U.S. Home Prices Dip Nationally 4.7% in 2011, Says CoreLogic Report
Based on CoreLogic's December Home Price Index (HPI) report, home prices in the U.S. decreased 4.7 percent in 2011 compared with December 2010.
This year-end report shows that home prices continued the trend of year-end decreases--this is the fifth consecutive year with a decrease in the HPI. The HPI excluding distressed sales showed that home prices decreased by 0.9 percent in 2011, giving an indication of the impact of distressed sales on home prices in 2011.
The report also shows that national home prices including distressed sales decreased 1.4 percent on a month-over-month basis, the fifth consecutive monthly decline. However, the HPI excluding distressed sales posted its first month-over-month gain since July 2011, rising 0.2 percent. The December drop in home prices follows a decline of 4.3 percent in November 2011 compared to November 2010. Excluding distressed sales, year-over-year prices declined by 2.0 percent in November 2011 compared to November 2010. Distressed sales include short sales and real estate owned (REO) transactions.
"While overall prices declined by almost 5 percent in 2011, non-distressed prices showed only a small decrease. Until distressed sales in the market recede, we will see continued downward pressure on prices," said Mark Fleming, chief economist for CoreLogic.
CoreLogic's HPI index includes distressed sales in the mix.Market Highlights as of December 2011
- Including distressed sales, the five states with the highest appreciation were: Montana (+4.4 percent), Vermont (+4.0 percent), South Dakota (+3.1 percent), Nebraska (+2.5 percent) and New York (+1.7 percent).
- Including distressed sales, the five states with the greatest depreciation were: Illinois (-11.3 percent), Nevada (-10.6 percent), Georgia (-8.3 percent), Ohio (-7.7 percent), and Minnesota (-7.5 percent).
- Excluding distressed sales, the five states with the highest appreciation were: Montana (+7.7 percent), South Dakota (+3.5 percent), Indiana (+3.3 percent), Alaska (+3.1 percent), and Massachusetts (+2.9 percent).

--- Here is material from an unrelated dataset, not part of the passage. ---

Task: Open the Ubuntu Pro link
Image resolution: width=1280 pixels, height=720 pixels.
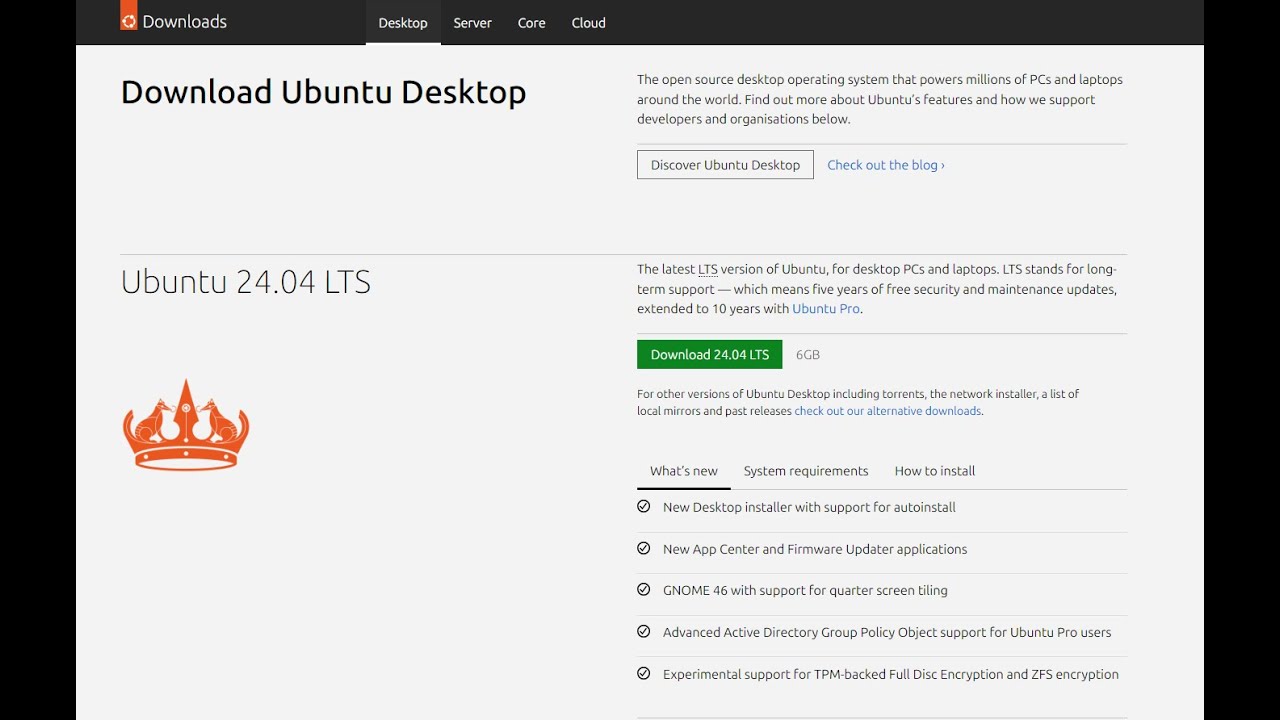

- Excluding distressed sales, the five states with the greatest depreciation were: Nevada (-9.7 percent), Minnesota (-5.2 percent), Arizona (-4.9 percent), Delaware (-4.2 percent) and Michigan (-3.5 percent).
- Including distressed transactions, the peak-to-current change in the national HPI (from April 2006 to December 2011) was -33.7 percent. Excluding distressed transactions, the peak-to-current change in the HPI for the same period was -24.0 percent.
- The five states with the largest peak-to-current declines including distressed transactions are Nevada (-60.0 percent), Arizona (-51.9 percent), Florida (-50 percent), Michigan (-43.7 percent), and California (-43.5 percent).
- Of the top 100 Core Based Statistical Areas (CBSAs) measured by population, 81 are showing year-over-year declines in December, one more than in November.